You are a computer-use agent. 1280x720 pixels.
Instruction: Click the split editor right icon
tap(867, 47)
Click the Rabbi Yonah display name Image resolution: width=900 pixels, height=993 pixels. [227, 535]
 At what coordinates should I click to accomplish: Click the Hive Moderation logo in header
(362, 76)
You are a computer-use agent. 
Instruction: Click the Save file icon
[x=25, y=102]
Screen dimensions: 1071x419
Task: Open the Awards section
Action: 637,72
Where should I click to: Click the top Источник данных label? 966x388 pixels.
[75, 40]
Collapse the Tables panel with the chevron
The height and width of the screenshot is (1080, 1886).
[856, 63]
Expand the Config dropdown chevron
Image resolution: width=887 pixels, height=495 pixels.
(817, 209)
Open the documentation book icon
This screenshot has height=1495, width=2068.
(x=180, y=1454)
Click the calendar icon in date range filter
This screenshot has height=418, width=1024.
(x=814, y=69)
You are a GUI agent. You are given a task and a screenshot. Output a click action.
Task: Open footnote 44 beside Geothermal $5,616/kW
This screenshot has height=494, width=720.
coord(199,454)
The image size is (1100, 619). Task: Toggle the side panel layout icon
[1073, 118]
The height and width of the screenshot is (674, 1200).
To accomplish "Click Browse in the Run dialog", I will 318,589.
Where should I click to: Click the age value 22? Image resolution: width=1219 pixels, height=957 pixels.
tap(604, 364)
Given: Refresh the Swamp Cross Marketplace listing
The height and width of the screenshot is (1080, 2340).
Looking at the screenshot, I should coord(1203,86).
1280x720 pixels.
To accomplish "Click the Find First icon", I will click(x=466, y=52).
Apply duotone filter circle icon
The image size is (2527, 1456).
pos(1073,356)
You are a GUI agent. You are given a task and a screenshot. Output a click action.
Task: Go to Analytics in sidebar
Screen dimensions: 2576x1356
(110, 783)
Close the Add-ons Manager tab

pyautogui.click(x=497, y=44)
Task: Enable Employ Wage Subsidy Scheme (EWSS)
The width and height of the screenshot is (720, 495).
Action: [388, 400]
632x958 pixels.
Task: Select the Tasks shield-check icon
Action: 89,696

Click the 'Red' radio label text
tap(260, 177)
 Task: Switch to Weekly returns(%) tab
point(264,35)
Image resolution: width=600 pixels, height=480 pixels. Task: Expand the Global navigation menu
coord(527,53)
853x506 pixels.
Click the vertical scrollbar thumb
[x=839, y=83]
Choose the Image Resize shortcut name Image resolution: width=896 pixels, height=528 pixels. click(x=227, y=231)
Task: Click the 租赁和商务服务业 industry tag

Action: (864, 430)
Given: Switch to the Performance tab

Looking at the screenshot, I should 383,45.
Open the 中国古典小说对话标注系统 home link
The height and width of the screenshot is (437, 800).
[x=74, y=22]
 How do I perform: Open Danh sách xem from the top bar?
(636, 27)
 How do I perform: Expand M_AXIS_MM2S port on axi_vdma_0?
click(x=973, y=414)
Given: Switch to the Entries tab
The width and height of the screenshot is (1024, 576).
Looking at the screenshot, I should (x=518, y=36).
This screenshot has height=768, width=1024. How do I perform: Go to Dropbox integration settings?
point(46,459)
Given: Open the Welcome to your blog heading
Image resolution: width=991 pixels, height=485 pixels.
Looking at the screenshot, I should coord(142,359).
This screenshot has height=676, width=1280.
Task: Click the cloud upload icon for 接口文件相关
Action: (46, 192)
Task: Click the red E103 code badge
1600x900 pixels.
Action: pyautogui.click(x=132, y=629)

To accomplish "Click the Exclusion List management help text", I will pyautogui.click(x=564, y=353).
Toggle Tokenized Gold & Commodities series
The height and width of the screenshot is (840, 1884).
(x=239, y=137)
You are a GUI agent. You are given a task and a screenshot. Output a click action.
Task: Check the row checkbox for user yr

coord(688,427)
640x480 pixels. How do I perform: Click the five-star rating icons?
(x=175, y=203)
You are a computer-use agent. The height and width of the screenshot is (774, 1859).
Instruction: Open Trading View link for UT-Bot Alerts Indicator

□ □ □ □ □ □ □

■ **Requirements**
Reproduce the listing above line for line, with no changes.

■ **Task answer**
You are a computer-use agent. 1280x720 pixels.
Instruction: Click the split editor right icon
tap(867, 47)
Click the Rabbi Yonah display name Image resolution: width=900 pixels, height=993 pixels. [227, 535]
 At what coordinates should I click to accomplish: Click the Hive Moderation logo in header
(362, 76)
You are a computer-use agent. 
Instruction: Click the Save file icon
[x=25, y=102]
Screen dimensions: 1071x419
Task: Open the Awards section
Action: 637,72
Where should I click to: Click the top Источник данных label? 966x388 pixels.
[75, 40]
Collapse the Tables panel with the chevron
The height and width of the screenshot is (1080, 1886).
[856, 63]
Expand the Config dropdown chevron
Image resolution: width=887 pixels, height=495 pixels.
(817, 209)
Open the documentation book icon
This screenshot has height=1495, width=2068.
(x=180, y=1454)
Click the calendar icon in date range filter
This screenshot has height=418, width=1024.
(x=814, y=69)
You are a GUI agent. You are given a task and a screenshot. Output a click action.
Task: Open footnote 44 beside Geothermal $5,616/kW
This screenshot has height=494, width=720.
coord(199,454)
The image size is (1100, 619). Task: Toggle the side panel layout icon
[1073, 118]
The height and width of the screenshot is (674, 1200).
To accomplish "Click Browse in the Run dialog", I will 318,589.
Where should I click to: Click the age value 22? Image resolution: width=1219 pixels, height=957 pixels.
tap(604, 364)
Given: Refresh the Swamp Cross Marketplace listing
The height and width of the screenshot is (1080, 2340).
Looking at the screenshot, I should coord(1203,86).
1280x720 pixels.
To accomplish "Click the Find First icon", I will click(x=466, y=52).
Apply duotone filter circle icon
The image size is (2527, 1456).
pos(1073,356)
You are a GUI agent. You are given a task and a screenshot. Output a click action.
Task: Go to Analytics in sidebar
Screen dimensions: 2576x1356
(110, 783)
Close the Add-ons Manager tab

pyautogui.click(x=497, y=44)
Task: Enable Employ Wage Subsidy Scheme (EWSS)
The width and height of the screenshot is (720, 495).
Action: [388, 400]
632x958 pixels.
Task: Select the Tasks shield-check icon
Action: 89,696

Click the 'Red' radio label text
tap(260, 177)
 Task: Switch to Weekly returns(%) tab
point(264,35)
Image resolution: width=600 pixels, height=480 pixels. Task: Expand the Global navigation menu
coord(527,53)
853x506 pixels.
Click the vertical scrollbar thumb
[x=839, y=83]
Choose the Image Resize shortcut name Image resolution: width=896 pixels, height=528 pixels. click(x=227, y=231)
Task: Click the 租赁和商务服务业 industry tag

Action: (864, 430)
Given: Switch to the Performance tab

Looking at the screenshot, I should 383,45.
Open the 中国古典小说对话标注系统 home link
The height and width of the screenshot is (437, 800).
[x=74, y=22]
 How do I perform: Open Danh sách xem from the top bar?
(636, 27)
 How do I perform: Expand M_AXIS_MM2S port on axi_vdma_0?
click(x=973, y=414)
Given: Switch to the Entries tab
The width and height of the screenshot is (1024, 576).
Looking at the screenshot, I should (x=518, y=36).
This screenshot has height=768, width=1024. How do I perform: Go to Dropbox integration settings?
point(46,459)
Given: Open the Welcome to your blog heading
Image resolution: width=991 pixels, height=485 pixels.
Looking at the screenshot, I should coord(142,359).
This screenshot has height=676, width=1280.
Task: Click the cloud upload icon for 接口文件相关
Action: (46, 192)
Task: Click the red E103 code badge
1600x900 pixels.
Action: pyautogui.click(x=132, y=629)

To accomplish "Click the Exclusion List management help text", I will pyautogui.click(x=564, y=353).
Toggle Tokenized Gold & Commodities series
The height and width of the screenshot is (840, 1884).
(x=239, y=137)
You are a GUI agent. You are given a task and a screenshot. Output a click action.
Task: Check the row checkbox for user yr

coord(688,427)
640x480 pixels. How do I perform: Click the five-star rating icons?
(x=175, y=203)
You are a computer-use agent. The height and width of the screenshot is (774, 1859).
Instruction: Open Trading View link for UT-Bot Alerts Indicator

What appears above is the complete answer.